2.6 Statistics and parameters

The measures which describe a variable of a sample are called statistics. It is from the sample statistics that the parameters of a population are estimated. Thus, the average mass of a random sample of voles is the statistic which is used to estimate the average mass parameter of the population. The average number of cockles in a random sample of quadrats estimates the average number of cockles per quadrat in the whole population of quadrats.

Hypothetical populations have hypothetical parameters. The average number of beetles in 10 randomly placed pit-fall traps estimates the average number of beetles per trap if the whole habitat had been covered by traps, in which case there are no beetles left to count! Samples from hypothetical populations are generally used for comparative purposes, for example to compare one woodland type with another.

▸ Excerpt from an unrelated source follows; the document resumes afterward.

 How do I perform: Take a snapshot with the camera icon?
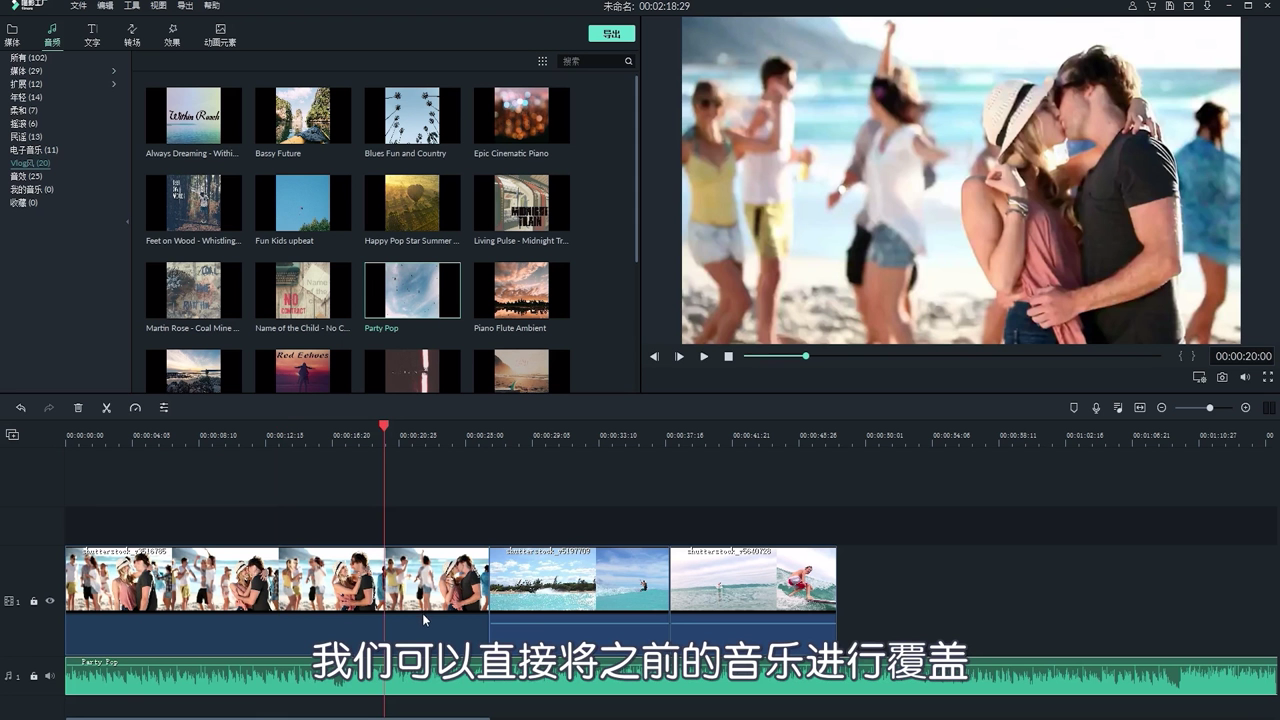[x=1222, y=377]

In estimating a population parameter from a sample statistic, the number of units in a sample can be critical. Some statistical methods depend on a minimum number of sampling units and, where this is the case, it should be borne in mind before commencing fieldwork. Whilst it is true that larger samples will invariably result in greater statistical confidence, there is nevertheless a ‘diminishing returns’ effect. In many cases the time, effort and expense involved in collecting very large samples might be better spent in extending the study in other directions. We offer guidance as to what constitutes a suitable sample size for each statistical test as it is described.

2.7 Descriptive and inferential statistics

Descriptive statistics are used to organize, summarize and describe measures of a sample. No predictions or inferences are made regarding population parameters. Inferential (or deductive) statistics, on the other hand, are used to infer or predict population parameters from sample measures. This is done by a process of inductive reasoning based on the mathematical theory of probability. Fortunately, only a very minimal knowledge of mathematical theory of probability is needed in order to apply the rules of the statistical methods, and the little that is needed will be explained. However, no one can predict exactly a population parameter from a sample statistic, but only indicate with a stated degree of confidence within what range it lies. The degree o′f confidence depends on the sample selection procedures and the statistical techniques used.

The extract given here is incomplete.